Coworking is not just for freelancers and solo-preneurs anymore. It has become a strategic business option for a variety of tenants in Atlanta—from startups that don’t want to commit to a long-term lease to major corporations that use it as a recruiting and retention incentive.
Coworking spaces usually house several tenants and include open floor plans with unassigned workstations, shared break rooms and conference areas and sometimes private offices. Most charge membership fees or provide short-term leases to give users financial and site flexibility.
Atlanta has more than 1.2 million square feet of coworking space on the market, and that number is expected to grow, according to JLL research.
Most of the coworking space in the region is in the central business district – Midtown is particularly dense, with 38 percent of the local coworking space. In the first-quarter of 2019, one of the metro area’s largest leases was signed by coworking operator WeWork, which snagged 100,300 square feet in the Downtown submarket, at 101 Marietta. JLL’s data shows that coworking providers WeWork, Regus, Industrious, Spaces and Roam dominate the local coworking market in terms of square footage.
Not long ago, brokers and coworking operators saw each other as competitors. But as coworking has evolved and become more of a legitimate solution for a larger number of companies, the two have begun to recognize each other’s value and have started to collaborate. JLL brokers now evaluate with every client whether such space makes sense for the deal. It’s always a potential recommendation.
Coworking popularity soars
There are four main types of corporate tenants drawn to coworking:
- Companies that need temporary quarters while they build permanent office space
- Businesses that want satellite offices for employees to work closer to their homes
- Fast-growing companies that can’t predict their space needs past a year or two
- Companies that see value in sharing space for business development purposes
As popular as coworking has become, though, sharing isn’t for everyone. Usually, prospects either are drawn immediately to the culture and the spontaneous interaction or they see it as distracting and claustrophobic. But there are clients that are willing to put up with some discomfort because they know that coworking space tends to attract smart young professionals — especially in the technology industry — and being in close quarters with rising talent might lead to a chance to collaborate with or hire that talent.
For example, JLL Atlanta recently worked with an IT recruiting company that said shared space wasn’t its first choice, but it signed a coworking lease anyway because of the chance to meet potential clients and employees.

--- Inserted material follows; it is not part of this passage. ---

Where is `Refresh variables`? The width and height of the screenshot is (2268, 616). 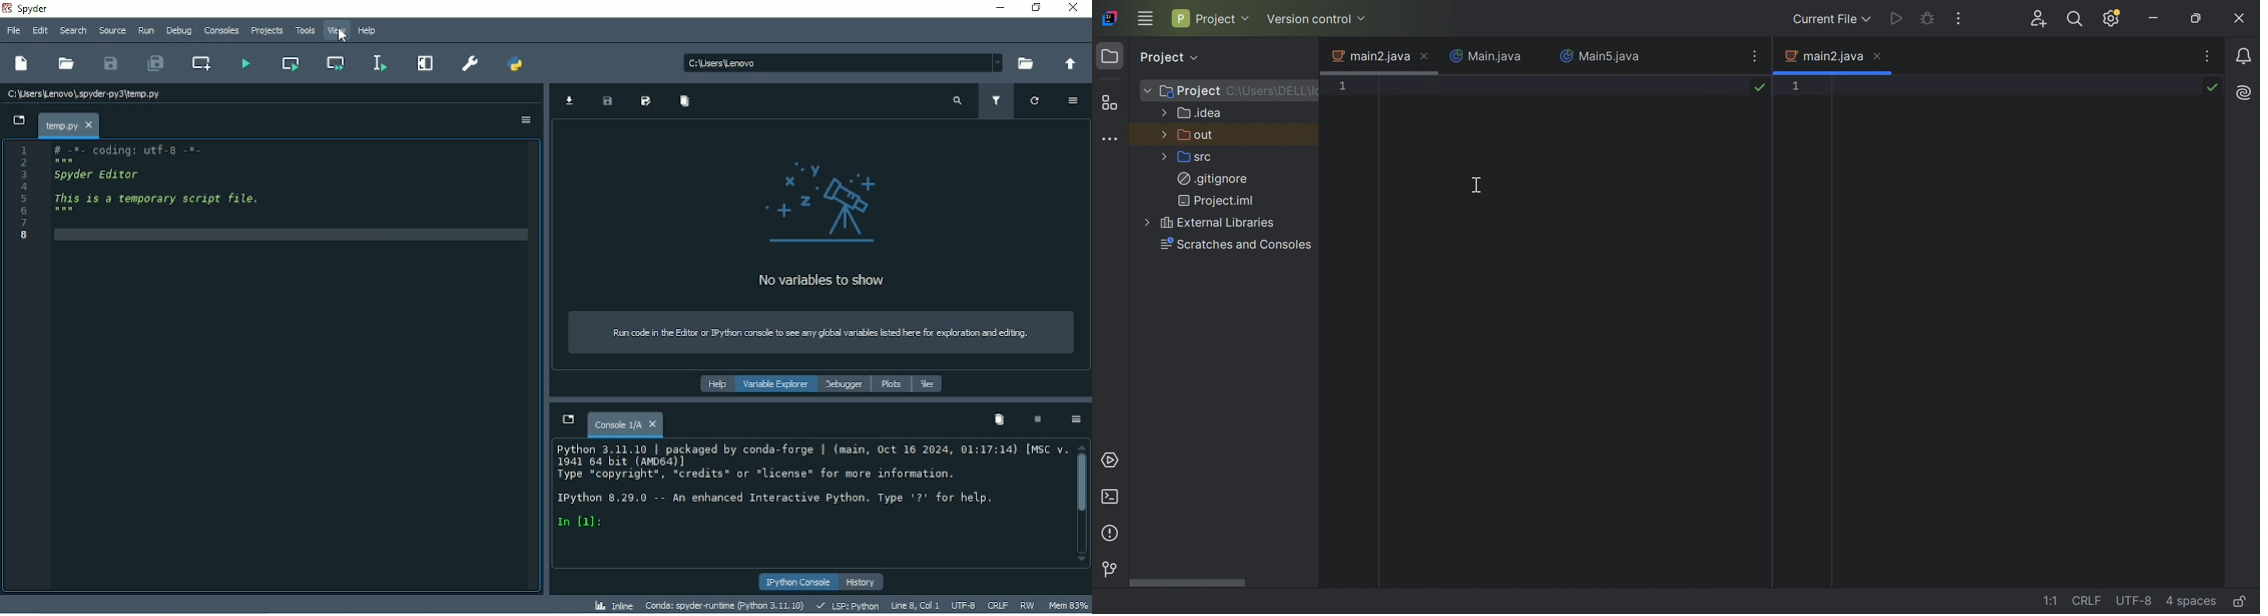
Refresh variables is located at coordinates (1035, 101).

A wider range of alternatives: subleasing and direct spec suites
If coworking space still isn’t for you, you might consider subleasing or direct spec suites, which are also becoming common alternatives to build-outs and long-term leases.
When you sublease, you get the benefit of traditional, private office space with the move-in-ready convenience of coworking space, because many subleases come fully furnished. Your company can be up and running overnight. And in Atlanta, subleases have been priced below market and open to shorter-term commitments.
Many landlords also are offering move-in ready direct spec spaces, providing a private work environment that often includes common break rooms, conference rooms and lounge areas. These spaces tend to be much less expensive than coworking space.
Competition from these alternatives is now prompting coworking space operators to get into the traditional office game. WeWork recently built out the eighth floor at Terminus in Buckhead, for example, creating several 2,000- to 5,000-square-foot offices, each of which can accommodate a single tenant.
Coworking vs. traditional space
Coworking may be busting down the doors in Atlanta—growing more than anyone projected—but traditional landlords are still in a great position to attract the right tenants. While certain occupiers see value in the flexibility of coworking, the Atlanta market is keeping the coworking expansion in check based off different organizational needs. When choosing between coworking or traditional office space, the most important factor is to determine what fits your business for both the present and the future.